In the next two subsections, we show the results for the two types of experiments in the black-box setting.

4.1.1 Budget-driven experiments

The results of the first type of experiments are shown in Table 4. In the second column, $f_{\textrm{OPT}}$ denotes the objective function value of the global minimum of the problem when it is known or the best known objective function value otherwise. For each solver, we show the best, the average and the worst objective function values obtained in 50 runs on every test problem.

Table 4: Results for the first type of experiments on a budget of 100 black-box calls. For each solver, we show the best, the average and the worst objective function values obtained in 50 runs.

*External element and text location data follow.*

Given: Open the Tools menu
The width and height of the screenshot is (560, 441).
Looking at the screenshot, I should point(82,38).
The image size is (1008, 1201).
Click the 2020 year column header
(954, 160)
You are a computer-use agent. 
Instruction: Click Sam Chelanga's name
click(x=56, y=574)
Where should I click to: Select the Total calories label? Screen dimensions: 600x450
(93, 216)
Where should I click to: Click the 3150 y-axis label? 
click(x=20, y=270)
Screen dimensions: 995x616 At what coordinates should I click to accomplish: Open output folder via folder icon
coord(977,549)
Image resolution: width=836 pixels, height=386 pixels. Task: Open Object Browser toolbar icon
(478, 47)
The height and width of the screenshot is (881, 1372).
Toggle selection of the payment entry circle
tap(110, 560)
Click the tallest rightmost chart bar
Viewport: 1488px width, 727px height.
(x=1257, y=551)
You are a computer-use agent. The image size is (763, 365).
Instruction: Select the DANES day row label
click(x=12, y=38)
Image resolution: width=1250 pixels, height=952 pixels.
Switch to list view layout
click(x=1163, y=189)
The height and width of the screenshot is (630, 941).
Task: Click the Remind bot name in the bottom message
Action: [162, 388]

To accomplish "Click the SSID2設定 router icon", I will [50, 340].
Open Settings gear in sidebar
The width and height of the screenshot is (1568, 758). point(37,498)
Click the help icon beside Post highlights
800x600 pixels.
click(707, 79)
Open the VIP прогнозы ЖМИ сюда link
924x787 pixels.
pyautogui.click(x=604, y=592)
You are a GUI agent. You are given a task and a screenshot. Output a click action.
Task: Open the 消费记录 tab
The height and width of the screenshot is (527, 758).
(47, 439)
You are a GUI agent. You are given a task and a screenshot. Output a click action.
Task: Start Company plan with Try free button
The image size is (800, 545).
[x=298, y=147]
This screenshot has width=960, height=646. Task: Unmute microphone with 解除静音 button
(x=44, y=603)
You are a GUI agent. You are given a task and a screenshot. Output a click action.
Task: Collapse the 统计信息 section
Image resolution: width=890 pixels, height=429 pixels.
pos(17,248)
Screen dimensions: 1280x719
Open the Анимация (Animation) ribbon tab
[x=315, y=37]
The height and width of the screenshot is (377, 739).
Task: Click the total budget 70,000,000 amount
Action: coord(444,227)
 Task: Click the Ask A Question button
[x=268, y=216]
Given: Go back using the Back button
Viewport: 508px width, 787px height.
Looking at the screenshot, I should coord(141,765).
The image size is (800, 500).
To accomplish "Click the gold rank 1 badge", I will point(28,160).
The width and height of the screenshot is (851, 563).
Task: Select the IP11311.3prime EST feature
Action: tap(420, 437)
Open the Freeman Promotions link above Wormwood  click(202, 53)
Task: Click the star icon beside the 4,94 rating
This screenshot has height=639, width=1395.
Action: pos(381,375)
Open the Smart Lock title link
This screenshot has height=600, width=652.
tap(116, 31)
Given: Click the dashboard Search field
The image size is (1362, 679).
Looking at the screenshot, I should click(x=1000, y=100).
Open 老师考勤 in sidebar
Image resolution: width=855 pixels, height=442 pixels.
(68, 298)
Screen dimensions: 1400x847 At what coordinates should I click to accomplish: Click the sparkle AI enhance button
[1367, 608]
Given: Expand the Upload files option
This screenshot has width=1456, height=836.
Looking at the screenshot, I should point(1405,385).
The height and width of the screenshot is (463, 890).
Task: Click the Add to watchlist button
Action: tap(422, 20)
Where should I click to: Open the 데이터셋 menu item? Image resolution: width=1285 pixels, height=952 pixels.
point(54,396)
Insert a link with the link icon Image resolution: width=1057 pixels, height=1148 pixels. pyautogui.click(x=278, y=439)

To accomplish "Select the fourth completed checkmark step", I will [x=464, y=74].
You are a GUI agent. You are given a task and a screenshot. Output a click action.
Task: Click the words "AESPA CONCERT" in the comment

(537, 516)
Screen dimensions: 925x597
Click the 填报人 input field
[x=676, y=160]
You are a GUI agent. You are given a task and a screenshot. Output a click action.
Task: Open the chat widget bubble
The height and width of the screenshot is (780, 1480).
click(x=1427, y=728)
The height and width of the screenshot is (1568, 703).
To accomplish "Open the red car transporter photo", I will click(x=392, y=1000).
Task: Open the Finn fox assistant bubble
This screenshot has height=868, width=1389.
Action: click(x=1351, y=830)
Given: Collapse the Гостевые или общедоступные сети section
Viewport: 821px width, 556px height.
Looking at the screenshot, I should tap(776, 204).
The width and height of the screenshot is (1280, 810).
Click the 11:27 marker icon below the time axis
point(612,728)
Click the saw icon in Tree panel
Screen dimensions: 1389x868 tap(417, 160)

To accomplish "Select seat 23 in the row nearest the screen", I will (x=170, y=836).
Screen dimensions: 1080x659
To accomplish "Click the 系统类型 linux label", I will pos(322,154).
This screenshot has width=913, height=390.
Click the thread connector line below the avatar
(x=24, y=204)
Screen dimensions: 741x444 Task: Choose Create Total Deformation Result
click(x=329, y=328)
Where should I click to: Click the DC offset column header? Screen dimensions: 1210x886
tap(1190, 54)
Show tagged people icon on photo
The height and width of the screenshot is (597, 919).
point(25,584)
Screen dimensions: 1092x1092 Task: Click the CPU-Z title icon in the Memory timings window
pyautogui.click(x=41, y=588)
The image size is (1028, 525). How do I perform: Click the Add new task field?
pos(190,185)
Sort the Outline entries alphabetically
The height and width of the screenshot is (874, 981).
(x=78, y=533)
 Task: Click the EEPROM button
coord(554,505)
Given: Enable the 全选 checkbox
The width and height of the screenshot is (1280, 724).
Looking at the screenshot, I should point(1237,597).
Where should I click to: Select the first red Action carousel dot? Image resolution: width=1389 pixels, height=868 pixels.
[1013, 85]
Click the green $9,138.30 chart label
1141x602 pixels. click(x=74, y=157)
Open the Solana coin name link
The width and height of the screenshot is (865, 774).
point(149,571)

Prob	$f_{\textrm{OPT}}$	Solver	Best	Avg.	Worst
Harley	-600	GA	-195.2264	-3.1266	209.5655
		PS	None	None	None
		DEFT-FUNNEL	-600	-17.1508	301.9904
WB4	1.7250	GA	2.3013	4.4525	6.1749
		PS	3.6274	7.2408	11.0038
		DEFT-FUNNEL	2.9246	7.3649	16.1476
GTCD4	2964893.85	GA	4004353.4045	9693274.3280	13860176.1776
		PS	4953046.0849	12212940.1950	13786675.7772
		DEFT-FUNNEL	3648033.5677	11080105.7502	28062428.3209
PVD4	5804.45	GA	5804.3762	5870.6299	6095.9716
		PS	5877.6483	7650.8416	10827.5206
		DEFT-FUNNEL	5804.3761	7360.2882	10033.0231
SR7	2994.42	GA	3027.8978	3151.6054	3438.7069
		PS	3134.0525	3516.1761	5677.6224
		DEFT-FUNNEL	3003.7577	3489.8743	4583.1364
Hesse	-310	GA	-292.1091	-277.1073	-259.1020
		PS	-302.1163	-162.5650	-49.4364
		DEFT-FUNNEL	-310	-234.5969	-24
Gómez #3	-0.9711	GA	-0.9711	-0.8551	-0.6532
		PS	-0.9700	-0.7774	-0.4293
		DEFT-FUNNEL	-0.9711	-0.0689	3.23333
G3	-1	GA	-1	-0.9978	-0.9872
		PS	-1	-0.8162	-0.0831
		DEFT-FUNNEL	-1	-0.8967	-0.0182
G4	-30665.539	GA	-30674.0765	-30048.4518	-29243.6646
		PS	-30814.5885	-29422.4521	-27838.8541
		DEFT-FUNNEL	-31025.6056	-30980.3524	-29246.5608
G6	-6961.8139	GA	-6240.7711	-3520.1488	-2275.7798
		PS	-6252.2652	-3220.0072	-1206.1356
		DEFT-FUNNEL	-6961.8165	-6961.8158	-6961.8146
G7	24.3062091	GA	95.3300	325.3722	688.7635
		PS	197.7475	434.6940	687.2492
		DEFT-FUNNEL	24.3011	52.1011	185.5706
G8	-0.095825	GA	-0.0909	-0.0267	-0.0002
		PS	-0.0953	-0.0097	0.0185
		DEFT-FUNNEL	-0.0958	-0.0471	0.0008
G9	680.6300573	GA	775.1281	1253.1102	4815.6952
		PS	953.2964	5336.9157	12000.4159
		DEFT-FUNNEL	797.1996	1403.7992	2668.9271
G11	0.75000455	GA	0.7500	0.7557	0.7941
		PS	0.7502	0.8937	0.9997
		DEFT-FUNNEL	0.7499	0.7513	0.8091

As it can be seen in Table 4, DEFT-FUNNEL found the global minimum in 10 out of 14 problems, while GA and PS did it in only 5 problems. Besides, when considering the best value found by each solver, DEFT-FUNNEL was superior to the others or equal to the best solver in 12 problems. In the average and worse cases, it also presented a very good performance; in particular, its worse performance was inferior to all others’ in only 4 problems. Although GA did not reach the global minimum often, it presented the best average-case performance among all methods, while PS presented the worst. Finally, PS was the only one unable to reach a feasible solution in the Harley pooling problem.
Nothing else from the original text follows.